● SELECTED EXCERPT:
— BEGIN —
At the other end of the spectrum, that most knowledgeable of dog men and a very valued friend, the late Howard Heinzl, never cared for black dogs, and he insisted that black was not a Bulldog coloration. Believe me, I never argued with him, but black is depicted in extremely old pictures of Bulldogs, and, besides, black can come from other colors, from buckskin crossed with cinnamon red, for just one combination. Some of Howard's favorite dogs were white, as some of his best had come that way. His Polly and Dutchess were examples of that. Also, Howard's favorite all-time dog man was John P. Colby, and old "J.P.'s" favorites had been his Pincher and Galtie, two white dogs with black spots.

As for Tudor, he liked any color, as long as the dog was a good one. The only exceptions were the red, red-nosed dogs. Not that he couldn't appreciate them, but he didn't like the color. He admitted that Centipede was truly a great dog but lamented what a shame it was that he was one of those "yellow-eyed, red-nosed dogs." Even Lightner, perhaps the single person most responsible for the emergence of the red-nosed line, told me he never liked the looks of them and got rid of them because of that and because of the fact that they were running too big. How ironic then that this very coloration became a badge of distinction during the era of Wallace and Hemphill and O'Neal, not to mention Jim Williams, and remains so unto this day!
— END —
● RAW DATA:
— BEGIN —
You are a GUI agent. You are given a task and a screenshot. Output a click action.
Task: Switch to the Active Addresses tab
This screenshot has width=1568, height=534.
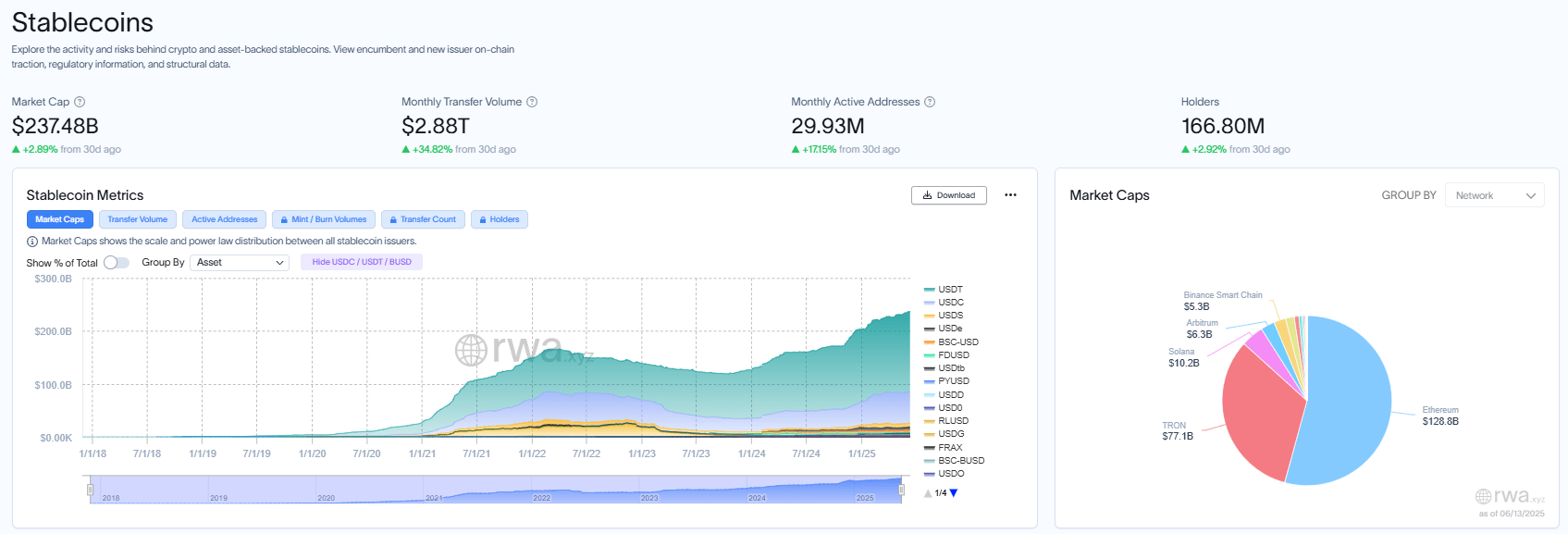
— END —
● SET OF TASKS:
A: Translate this sentence from the passage on dog coat colors into Spanish: "As for Tudor, he liked any color, as long as the dog was a good one."
B: Reproduce the passage on dog coat colors word for word from "As for Tudor, he" to "unto this day!".
The listing has no connection to the passage on dog coat colors.

● RESPONSES TO THE EXERCISE:
A: En cuanto a Tudor, le gustaba cualquier color, siempre que el perro fuera bueno.

B:
As for Tudor, he liked any color, as long as the dog was a good one. The only exceptions were the red, red-nosed dogs. Not that he couldn't appreciate them, but he didn't like the color. He admitted that Centipede was truly a great dog but lamented what a shame it was that he was one of those "yellow-eyed, red-nosed dogs." Even Lightner, perhaps the single person most responsible for the emergence of the red-nosed line, told me he never liked the looks of them and got rid of them because of that and because of the fact that they were running too big. How ironic then that this very coloration became a badge of distinction during the era of Wallace and Hemphill and O'Neal, not to mention Jim Williams, and remains so unto this day!